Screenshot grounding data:
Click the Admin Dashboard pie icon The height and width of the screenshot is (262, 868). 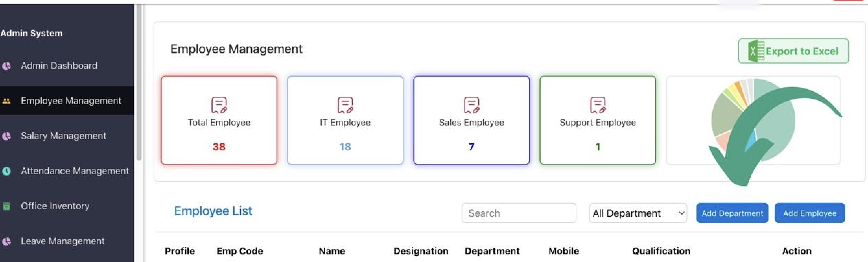click(x=7, y=66)
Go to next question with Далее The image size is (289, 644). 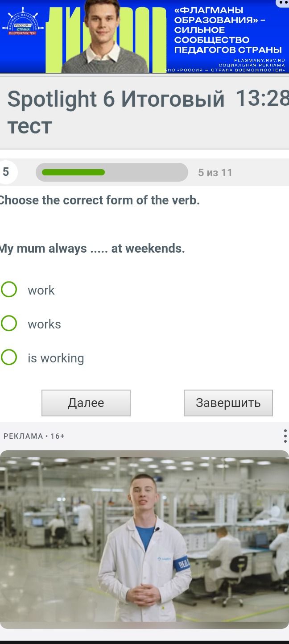tap(86, 403)
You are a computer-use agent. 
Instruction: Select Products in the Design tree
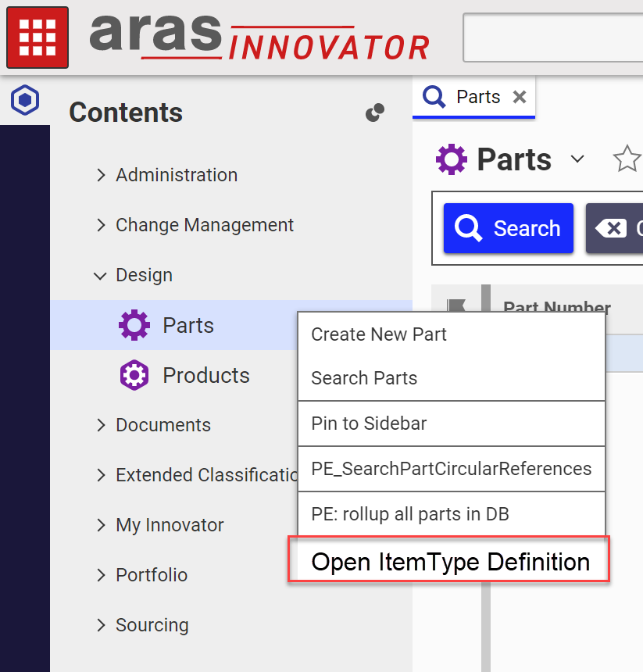point(205,375)
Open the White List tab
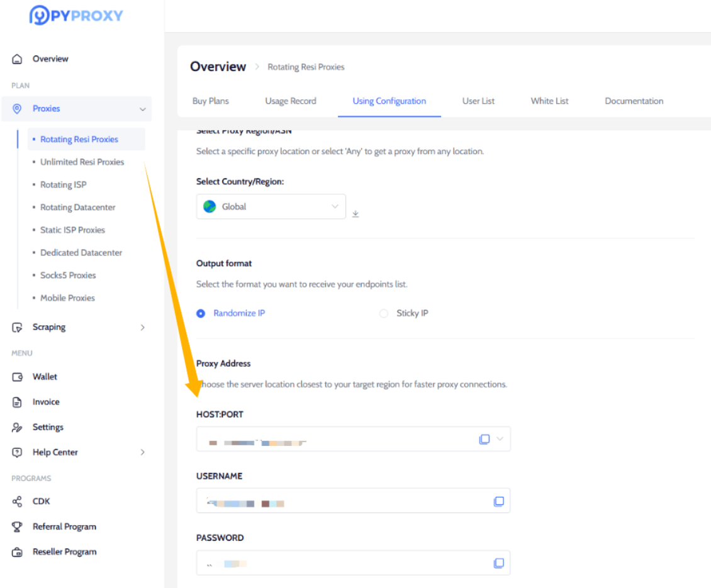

Brief: Only the lines from the one containing "Instruction: Select Products" through the final line of the data should be given again, exactly and without pictures.

Expected answer:
Instruction: Select Products in the Design tree
point(205,375)
Open the White List tab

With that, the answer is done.